Nos relacionamentos humanos, qualquer que seja o tipo de relacionamento que se tenha, as pessoas abrem, de si e em si, de tempos em tempos, pequenas janelas para que sejam vistas. Conhecidas. Percebidas.
Janelas, não portas por onde há o perigo de serem invadidas.
Se precisam de ajuda, um conselho, ou simplesmente serem ouvidas, abrem-nas em pequenas frestas.
Quando vai se consolidando a amizade, a confiança, estas pequenas frestas se abrem um pouquinho mais...e mais.
A partir daí, outras janelas se abrirão, sempre que se fizerem necessárias.

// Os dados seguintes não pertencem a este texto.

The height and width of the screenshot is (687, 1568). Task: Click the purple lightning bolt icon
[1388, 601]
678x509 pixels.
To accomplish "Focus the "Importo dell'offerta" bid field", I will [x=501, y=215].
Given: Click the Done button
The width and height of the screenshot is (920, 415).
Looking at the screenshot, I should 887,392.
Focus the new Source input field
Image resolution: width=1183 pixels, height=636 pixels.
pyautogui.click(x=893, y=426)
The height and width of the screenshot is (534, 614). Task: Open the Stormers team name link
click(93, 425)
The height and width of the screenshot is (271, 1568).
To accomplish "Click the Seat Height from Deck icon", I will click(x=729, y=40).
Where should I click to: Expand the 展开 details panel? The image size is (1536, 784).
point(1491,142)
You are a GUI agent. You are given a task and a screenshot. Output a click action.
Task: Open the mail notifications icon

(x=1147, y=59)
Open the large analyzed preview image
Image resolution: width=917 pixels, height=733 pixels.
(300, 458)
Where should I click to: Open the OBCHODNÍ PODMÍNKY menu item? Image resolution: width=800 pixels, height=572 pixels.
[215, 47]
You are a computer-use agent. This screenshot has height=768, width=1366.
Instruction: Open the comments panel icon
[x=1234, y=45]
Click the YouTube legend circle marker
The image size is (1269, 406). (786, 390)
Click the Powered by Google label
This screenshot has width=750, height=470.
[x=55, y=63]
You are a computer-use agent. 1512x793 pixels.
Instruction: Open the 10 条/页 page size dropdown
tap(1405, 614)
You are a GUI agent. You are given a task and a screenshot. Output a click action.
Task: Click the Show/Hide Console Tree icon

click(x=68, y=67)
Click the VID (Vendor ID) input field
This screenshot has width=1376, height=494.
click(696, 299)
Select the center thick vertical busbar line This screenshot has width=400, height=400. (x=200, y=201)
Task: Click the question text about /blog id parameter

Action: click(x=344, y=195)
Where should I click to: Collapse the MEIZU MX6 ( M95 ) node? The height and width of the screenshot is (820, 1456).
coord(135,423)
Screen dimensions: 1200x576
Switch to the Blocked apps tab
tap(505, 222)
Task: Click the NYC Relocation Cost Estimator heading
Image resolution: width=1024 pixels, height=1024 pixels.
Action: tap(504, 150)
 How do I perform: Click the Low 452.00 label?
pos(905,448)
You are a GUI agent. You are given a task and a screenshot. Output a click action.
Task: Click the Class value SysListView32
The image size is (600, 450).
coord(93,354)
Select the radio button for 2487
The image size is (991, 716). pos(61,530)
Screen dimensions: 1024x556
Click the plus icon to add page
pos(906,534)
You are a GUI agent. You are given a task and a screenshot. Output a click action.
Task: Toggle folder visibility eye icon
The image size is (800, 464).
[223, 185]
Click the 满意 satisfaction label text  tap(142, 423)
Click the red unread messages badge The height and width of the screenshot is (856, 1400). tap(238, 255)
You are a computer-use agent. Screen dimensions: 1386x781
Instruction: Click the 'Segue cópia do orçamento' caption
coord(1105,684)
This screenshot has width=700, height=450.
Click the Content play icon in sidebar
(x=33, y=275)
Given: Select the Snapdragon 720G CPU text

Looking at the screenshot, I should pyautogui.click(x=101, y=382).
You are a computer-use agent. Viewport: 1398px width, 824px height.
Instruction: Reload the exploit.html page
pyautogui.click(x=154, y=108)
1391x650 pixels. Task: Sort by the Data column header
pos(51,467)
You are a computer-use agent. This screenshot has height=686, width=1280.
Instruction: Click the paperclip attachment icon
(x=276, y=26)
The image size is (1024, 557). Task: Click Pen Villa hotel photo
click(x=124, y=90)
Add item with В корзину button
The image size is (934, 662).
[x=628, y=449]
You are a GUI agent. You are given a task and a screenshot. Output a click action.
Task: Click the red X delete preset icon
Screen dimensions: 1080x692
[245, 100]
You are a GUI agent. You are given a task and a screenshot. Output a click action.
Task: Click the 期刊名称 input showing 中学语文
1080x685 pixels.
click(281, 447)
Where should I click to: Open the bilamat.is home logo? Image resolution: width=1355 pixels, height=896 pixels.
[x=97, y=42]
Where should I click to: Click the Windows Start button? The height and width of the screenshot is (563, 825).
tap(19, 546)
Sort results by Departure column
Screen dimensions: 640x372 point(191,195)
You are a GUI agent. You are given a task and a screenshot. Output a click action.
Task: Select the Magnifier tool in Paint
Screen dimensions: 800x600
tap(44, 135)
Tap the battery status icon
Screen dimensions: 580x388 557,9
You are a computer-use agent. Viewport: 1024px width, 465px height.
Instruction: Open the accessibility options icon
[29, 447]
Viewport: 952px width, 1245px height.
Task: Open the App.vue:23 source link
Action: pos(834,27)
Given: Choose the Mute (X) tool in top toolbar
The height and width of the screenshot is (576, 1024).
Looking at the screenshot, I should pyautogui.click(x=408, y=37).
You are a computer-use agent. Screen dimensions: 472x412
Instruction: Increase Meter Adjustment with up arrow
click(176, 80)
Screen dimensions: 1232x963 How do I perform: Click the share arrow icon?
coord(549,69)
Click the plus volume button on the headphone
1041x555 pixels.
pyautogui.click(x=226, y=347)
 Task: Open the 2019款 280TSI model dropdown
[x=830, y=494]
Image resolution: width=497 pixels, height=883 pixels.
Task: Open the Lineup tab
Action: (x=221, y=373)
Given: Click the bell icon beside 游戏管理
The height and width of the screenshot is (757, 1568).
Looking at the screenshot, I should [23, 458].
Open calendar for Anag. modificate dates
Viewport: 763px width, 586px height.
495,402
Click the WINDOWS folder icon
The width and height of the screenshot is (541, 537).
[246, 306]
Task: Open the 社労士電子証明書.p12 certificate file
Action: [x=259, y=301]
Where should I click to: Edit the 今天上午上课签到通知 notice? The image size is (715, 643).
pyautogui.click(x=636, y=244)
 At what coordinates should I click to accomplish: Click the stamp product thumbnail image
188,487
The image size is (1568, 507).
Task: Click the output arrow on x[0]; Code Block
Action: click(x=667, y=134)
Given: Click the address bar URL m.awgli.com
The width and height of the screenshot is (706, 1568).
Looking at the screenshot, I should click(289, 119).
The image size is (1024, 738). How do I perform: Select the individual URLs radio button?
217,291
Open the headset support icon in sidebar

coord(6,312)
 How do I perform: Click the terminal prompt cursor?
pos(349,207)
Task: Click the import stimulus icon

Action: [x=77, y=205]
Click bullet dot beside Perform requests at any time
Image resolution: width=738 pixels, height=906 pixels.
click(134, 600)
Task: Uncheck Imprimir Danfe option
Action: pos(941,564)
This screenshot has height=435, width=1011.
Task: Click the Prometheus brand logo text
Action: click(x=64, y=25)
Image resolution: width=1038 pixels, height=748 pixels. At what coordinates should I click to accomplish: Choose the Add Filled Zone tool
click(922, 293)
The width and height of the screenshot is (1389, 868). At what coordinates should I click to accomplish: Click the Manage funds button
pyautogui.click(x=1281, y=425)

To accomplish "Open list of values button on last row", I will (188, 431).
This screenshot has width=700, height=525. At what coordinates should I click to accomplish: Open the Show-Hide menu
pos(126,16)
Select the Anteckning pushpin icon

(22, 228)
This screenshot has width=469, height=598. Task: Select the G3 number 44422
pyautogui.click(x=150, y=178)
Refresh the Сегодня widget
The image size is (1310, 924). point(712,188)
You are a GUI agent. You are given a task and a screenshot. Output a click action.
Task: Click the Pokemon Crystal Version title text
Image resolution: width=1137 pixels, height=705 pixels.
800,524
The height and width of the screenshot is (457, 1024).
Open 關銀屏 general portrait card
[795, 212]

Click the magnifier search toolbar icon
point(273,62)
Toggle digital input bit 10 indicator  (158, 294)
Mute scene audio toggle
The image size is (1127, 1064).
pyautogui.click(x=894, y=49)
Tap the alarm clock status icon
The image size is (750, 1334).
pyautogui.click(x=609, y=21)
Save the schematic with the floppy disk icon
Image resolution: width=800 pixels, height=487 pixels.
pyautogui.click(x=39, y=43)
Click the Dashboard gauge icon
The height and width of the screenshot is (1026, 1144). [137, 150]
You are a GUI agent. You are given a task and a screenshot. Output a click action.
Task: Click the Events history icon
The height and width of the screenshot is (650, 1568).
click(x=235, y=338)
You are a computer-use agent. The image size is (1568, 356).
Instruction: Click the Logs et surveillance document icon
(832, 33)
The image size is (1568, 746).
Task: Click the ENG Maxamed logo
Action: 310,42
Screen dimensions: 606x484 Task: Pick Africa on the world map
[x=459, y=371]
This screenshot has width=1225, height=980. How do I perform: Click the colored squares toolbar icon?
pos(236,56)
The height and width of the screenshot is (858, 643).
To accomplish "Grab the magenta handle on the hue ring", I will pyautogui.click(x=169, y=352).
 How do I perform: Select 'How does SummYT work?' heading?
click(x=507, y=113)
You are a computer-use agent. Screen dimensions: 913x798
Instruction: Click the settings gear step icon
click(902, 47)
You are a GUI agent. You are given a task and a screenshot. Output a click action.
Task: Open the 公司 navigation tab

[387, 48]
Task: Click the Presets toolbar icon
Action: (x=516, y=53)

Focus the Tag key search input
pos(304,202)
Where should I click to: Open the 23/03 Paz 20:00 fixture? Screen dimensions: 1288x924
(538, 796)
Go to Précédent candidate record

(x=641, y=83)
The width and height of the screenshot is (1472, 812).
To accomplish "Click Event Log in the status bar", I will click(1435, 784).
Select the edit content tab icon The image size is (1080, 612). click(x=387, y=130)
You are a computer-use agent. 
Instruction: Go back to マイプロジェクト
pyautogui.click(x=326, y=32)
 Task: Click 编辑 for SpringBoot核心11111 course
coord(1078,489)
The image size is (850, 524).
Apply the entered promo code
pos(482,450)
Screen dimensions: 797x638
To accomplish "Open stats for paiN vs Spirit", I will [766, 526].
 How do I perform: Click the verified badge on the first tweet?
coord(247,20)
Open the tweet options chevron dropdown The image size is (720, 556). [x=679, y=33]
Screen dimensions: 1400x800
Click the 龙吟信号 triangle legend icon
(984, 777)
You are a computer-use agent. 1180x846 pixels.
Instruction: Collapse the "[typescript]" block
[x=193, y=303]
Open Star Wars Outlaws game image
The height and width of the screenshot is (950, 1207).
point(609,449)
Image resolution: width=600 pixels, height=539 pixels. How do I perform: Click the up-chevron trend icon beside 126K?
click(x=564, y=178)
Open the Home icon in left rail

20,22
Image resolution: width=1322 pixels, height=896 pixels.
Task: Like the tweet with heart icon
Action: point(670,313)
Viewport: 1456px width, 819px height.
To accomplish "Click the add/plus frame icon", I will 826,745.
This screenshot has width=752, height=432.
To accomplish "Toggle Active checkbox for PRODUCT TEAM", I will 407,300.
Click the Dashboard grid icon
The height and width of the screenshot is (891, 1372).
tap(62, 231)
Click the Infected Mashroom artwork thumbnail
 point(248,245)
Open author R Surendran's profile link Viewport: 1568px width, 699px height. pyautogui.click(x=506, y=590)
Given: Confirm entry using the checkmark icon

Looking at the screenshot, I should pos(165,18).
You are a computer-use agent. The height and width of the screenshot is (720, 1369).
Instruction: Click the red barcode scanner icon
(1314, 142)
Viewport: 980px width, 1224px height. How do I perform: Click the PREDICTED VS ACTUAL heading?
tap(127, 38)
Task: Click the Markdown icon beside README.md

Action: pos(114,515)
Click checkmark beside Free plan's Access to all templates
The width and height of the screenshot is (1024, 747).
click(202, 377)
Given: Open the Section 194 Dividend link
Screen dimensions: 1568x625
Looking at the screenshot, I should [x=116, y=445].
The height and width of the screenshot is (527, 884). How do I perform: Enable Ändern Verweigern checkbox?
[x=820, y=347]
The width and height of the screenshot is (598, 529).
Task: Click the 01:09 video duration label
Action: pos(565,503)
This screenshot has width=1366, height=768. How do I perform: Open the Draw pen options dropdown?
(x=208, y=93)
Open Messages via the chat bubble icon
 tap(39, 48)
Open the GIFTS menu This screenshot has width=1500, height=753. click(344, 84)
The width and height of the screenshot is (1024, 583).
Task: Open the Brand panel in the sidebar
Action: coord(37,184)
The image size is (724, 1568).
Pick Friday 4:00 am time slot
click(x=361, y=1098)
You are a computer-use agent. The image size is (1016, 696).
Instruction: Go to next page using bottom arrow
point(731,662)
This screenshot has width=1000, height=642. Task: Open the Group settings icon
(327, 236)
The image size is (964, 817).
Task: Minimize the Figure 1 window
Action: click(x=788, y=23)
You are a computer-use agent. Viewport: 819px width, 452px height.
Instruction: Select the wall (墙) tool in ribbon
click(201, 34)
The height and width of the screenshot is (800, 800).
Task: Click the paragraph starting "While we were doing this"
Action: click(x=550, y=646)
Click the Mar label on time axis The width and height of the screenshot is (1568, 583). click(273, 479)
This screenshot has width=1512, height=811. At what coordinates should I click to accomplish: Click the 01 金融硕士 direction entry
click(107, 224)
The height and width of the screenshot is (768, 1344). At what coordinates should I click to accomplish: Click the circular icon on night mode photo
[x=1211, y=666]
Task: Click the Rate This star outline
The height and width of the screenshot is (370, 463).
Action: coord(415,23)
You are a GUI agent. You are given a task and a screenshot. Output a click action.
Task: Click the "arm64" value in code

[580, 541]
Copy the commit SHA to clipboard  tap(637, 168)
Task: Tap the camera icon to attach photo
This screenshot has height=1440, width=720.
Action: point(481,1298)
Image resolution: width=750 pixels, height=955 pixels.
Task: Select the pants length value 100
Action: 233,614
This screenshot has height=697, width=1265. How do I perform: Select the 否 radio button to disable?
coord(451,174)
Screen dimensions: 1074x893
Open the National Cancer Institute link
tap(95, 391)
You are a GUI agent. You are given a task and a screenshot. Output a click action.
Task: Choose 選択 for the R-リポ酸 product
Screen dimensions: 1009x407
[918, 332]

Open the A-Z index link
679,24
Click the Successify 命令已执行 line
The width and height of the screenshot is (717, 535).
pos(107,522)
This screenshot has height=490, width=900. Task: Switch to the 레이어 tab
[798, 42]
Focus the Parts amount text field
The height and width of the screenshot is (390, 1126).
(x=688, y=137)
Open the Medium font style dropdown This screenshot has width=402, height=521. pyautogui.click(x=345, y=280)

Mas, devemos tomar cuidado para não forçarmos estas aberturas com nossas própias "mãos".
Apenas o "dono da casa" poderá ampliá-la, até que ela se encontre totalmente aberta.
Pois, com qualquer movimento brusco, duvidoso, alheio, ou suspeito de nossa parte, ela se fechará, imediatamente e para sempre.
Somos convidados, ou convidamos as pessoas a nos conhecerem através, apenas, de janelas que abrimos, ou nos são abertas.
Uma janela não é uma porta.
Podemos através delas, ouvir, observar, opinar.
Nunca entrar na vida das pessoas.
Sermos invasores..., ou nos deixar invadir.